Saved data entries:
§

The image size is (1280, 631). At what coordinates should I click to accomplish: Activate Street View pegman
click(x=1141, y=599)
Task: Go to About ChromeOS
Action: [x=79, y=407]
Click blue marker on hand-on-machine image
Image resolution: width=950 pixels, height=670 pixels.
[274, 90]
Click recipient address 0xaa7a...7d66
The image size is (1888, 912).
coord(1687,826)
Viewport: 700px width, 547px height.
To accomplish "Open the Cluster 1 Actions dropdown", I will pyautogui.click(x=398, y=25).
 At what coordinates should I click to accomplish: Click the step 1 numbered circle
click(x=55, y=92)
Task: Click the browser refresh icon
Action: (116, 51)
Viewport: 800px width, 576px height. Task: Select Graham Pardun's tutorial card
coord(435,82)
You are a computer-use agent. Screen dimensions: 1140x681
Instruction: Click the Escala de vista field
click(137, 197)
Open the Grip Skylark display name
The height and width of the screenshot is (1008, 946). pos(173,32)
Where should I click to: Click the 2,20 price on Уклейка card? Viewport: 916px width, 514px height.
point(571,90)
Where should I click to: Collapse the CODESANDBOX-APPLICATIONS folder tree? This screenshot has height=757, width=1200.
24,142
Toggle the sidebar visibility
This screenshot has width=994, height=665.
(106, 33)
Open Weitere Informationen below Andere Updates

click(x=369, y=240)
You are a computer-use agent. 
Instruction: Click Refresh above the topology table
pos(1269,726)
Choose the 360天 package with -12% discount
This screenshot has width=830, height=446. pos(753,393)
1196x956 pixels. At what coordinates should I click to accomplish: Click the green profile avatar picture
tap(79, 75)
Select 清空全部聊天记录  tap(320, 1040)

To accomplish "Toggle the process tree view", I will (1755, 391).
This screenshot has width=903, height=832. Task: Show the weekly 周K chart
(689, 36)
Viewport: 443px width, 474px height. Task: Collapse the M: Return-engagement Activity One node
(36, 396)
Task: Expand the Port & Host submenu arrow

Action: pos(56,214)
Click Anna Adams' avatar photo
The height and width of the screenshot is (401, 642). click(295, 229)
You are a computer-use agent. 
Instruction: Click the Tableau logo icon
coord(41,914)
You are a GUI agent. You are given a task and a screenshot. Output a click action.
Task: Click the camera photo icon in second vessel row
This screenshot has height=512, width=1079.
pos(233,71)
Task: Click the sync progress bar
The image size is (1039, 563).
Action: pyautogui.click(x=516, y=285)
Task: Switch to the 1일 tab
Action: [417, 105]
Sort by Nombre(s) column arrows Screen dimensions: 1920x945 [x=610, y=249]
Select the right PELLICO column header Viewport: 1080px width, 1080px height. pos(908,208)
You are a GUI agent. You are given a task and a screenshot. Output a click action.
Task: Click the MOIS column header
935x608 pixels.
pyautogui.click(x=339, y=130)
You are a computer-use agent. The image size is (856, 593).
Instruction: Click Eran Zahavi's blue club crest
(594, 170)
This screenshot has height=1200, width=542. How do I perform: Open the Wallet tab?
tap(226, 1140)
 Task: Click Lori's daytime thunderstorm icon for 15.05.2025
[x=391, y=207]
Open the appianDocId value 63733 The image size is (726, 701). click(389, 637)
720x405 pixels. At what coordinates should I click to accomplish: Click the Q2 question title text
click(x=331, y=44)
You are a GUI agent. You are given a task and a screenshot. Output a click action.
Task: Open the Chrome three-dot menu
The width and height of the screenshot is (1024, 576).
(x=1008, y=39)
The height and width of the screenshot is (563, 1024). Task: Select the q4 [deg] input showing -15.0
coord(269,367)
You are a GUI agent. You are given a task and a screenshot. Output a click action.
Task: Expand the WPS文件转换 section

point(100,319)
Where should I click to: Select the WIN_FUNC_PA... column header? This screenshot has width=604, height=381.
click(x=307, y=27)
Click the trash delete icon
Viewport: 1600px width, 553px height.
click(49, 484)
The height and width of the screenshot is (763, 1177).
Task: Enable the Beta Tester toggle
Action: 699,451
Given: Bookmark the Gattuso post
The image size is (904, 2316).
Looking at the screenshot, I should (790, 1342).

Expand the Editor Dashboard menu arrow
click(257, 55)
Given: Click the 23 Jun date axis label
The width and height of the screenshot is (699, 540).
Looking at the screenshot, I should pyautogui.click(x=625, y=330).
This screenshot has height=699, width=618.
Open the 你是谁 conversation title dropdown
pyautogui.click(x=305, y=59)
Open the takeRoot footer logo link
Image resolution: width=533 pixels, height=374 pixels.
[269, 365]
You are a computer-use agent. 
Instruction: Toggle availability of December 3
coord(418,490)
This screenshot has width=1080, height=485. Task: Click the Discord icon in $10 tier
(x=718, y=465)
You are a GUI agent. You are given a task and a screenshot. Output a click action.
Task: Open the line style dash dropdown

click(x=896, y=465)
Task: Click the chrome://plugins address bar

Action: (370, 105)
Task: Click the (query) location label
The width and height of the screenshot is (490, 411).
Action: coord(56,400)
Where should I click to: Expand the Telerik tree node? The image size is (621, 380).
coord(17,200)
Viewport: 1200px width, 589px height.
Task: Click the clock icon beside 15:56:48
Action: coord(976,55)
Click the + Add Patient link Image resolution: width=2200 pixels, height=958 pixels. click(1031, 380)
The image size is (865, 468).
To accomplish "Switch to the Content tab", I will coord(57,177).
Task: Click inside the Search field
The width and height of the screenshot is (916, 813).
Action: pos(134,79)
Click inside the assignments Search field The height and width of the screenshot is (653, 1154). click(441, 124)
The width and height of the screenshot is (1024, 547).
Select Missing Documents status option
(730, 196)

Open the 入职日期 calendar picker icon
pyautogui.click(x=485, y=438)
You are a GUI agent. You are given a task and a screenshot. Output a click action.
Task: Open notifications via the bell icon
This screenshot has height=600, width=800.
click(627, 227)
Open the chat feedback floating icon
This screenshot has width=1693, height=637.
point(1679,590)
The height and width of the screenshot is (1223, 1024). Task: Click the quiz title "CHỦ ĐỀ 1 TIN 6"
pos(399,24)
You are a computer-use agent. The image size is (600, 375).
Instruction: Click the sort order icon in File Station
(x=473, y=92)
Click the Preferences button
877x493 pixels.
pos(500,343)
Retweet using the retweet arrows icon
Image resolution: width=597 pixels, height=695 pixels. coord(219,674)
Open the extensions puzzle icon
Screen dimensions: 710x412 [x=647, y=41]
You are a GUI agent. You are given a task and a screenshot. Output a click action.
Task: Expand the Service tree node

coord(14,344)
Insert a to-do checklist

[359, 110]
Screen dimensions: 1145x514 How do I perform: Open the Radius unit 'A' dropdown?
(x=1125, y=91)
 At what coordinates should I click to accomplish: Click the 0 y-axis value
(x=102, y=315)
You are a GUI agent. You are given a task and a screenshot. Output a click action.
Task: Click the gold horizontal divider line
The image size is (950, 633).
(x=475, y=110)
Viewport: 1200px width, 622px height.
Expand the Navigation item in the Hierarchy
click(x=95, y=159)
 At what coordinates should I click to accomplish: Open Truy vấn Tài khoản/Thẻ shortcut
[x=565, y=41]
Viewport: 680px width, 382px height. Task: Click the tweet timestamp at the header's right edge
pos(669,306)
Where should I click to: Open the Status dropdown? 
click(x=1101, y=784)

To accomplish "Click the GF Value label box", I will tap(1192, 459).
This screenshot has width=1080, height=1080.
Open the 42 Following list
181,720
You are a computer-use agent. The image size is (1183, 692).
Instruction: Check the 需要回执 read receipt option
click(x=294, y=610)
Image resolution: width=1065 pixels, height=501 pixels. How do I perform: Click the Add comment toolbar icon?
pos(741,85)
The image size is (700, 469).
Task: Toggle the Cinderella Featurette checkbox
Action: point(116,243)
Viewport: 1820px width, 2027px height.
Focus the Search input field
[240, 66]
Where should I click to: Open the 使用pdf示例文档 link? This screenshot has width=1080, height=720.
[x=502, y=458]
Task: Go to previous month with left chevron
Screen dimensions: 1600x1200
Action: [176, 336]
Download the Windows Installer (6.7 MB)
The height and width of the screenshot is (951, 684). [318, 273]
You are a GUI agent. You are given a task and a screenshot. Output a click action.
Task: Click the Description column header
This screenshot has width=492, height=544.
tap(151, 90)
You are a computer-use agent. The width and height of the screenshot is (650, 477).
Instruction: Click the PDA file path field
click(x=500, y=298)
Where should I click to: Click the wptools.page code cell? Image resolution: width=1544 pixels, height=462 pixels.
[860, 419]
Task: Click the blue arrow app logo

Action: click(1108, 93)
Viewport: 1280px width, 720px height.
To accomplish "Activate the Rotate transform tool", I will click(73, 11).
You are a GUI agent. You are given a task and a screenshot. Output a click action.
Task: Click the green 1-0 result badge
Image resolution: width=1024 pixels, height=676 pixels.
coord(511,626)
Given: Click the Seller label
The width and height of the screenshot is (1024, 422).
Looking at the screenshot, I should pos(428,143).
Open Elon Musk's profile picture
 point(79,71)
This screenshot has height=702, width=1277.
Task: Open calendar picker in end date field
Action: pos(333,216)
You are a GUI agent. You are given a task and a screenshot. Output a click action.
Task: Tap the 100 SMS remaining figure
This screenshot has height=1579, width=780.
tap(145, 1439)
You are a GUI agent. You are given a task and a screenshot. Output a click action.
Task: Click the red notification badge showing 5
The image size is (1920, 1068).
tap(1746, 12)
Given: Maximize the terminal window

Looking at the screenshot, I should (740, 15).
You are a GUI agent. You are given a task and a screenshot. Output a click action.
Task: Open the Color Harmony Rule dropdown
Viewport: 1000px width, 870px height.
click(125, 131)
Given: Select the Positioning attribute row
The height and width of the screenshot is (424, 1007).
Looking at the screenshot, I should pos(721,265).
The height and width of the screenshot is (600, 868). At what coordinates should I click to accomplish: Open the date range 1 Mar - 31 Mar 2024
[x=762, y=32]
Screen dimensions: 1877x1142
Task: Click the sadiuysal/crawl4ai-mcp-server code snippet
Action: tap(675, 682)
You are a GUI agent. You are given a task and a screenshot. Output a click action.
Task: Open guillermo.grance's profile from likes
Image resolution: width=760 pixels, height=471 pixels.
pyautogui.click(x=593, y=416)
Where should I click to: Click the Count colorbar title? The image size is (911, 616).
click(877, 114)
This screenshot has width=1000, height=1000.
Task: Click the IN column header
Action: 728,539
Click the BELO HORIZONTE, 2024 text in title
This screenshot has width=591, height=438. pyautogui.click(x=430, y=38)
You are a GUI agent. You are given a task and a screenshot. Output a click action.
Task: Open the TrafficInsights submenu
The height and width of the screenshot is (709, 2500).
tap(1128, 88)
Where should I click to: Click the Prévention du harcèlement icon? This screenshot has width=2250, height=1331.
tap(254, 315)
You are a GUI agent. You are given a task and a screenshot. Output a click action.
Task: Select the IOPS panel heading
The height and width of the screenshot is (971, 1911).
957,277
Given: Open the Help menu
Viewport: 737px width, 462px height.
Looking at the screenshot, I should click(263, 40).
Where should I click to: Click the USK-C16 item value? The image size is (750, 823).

§

TASK ITEM:
Lines from the one holding "Viewport: 1000px width, 870px height." to the last line of the records: return these exactly, and only these.

OUTPUT BELOW:
Viewport: 1000px width, 870px height.
click(125, 131)
Given: Select the Positioning attribute row
The height and width of the screenshot is (424, 1007).
Looking at the screenshot, I should pos(721,265).
The height and width of the screenshot is (600, 868). At what coordinates should I click to accomplish: Open the date range 1 Mar - 31 Mar 2024
[x=762, y=32]
Screen dimensions: 1877x1142
Task: Click the sadiuysal/crawl4ai-mcp-server code snippet
Action: tap(675, 682)
You are a GUI agent. You are given a task and a screenshot. Output a click action.
Task: Open guillermo.grance's profile from likes
Image resolution: width=760 pixels, height=471 pixels.
pyautogui.click(x=593, y=416)
Where should I click to: Click the Count colorbar title? The image size is (911, 616).
click(877, 114)
This screenshot has width=1000, height=1000.
Task: Click the IN column header
Action: 728,539
Click the BELO HORIZONTE, 2024 text in title
This screenshot has width=591, height=438. pyautogui.click(x=430, y=38)
You are a GUI agent. You are given a task and a screenshot. Output a click action.
Task: Open the TrafficInsights submenu
The height and width of the screenshot is (709, 2500).
tap(1128, 88)
Where should I click to: Click the Prévention du harcèlement icon? This screenshot has width=2250, height=1331.
tap(254, 315)
You are a GUI agent. You are given a task and a screenshot. Output a click action.
Task: Select the IOPS panel heading
The height and width of the screenshot is (971, 1911).
957,277
Given: Open the Help menu
Viewport: 737px width, 462px height.
Looking at the screenshot, I should click(263, 40).
Where should I click to: Click the USK-C16 item value? The image size is (750, 823).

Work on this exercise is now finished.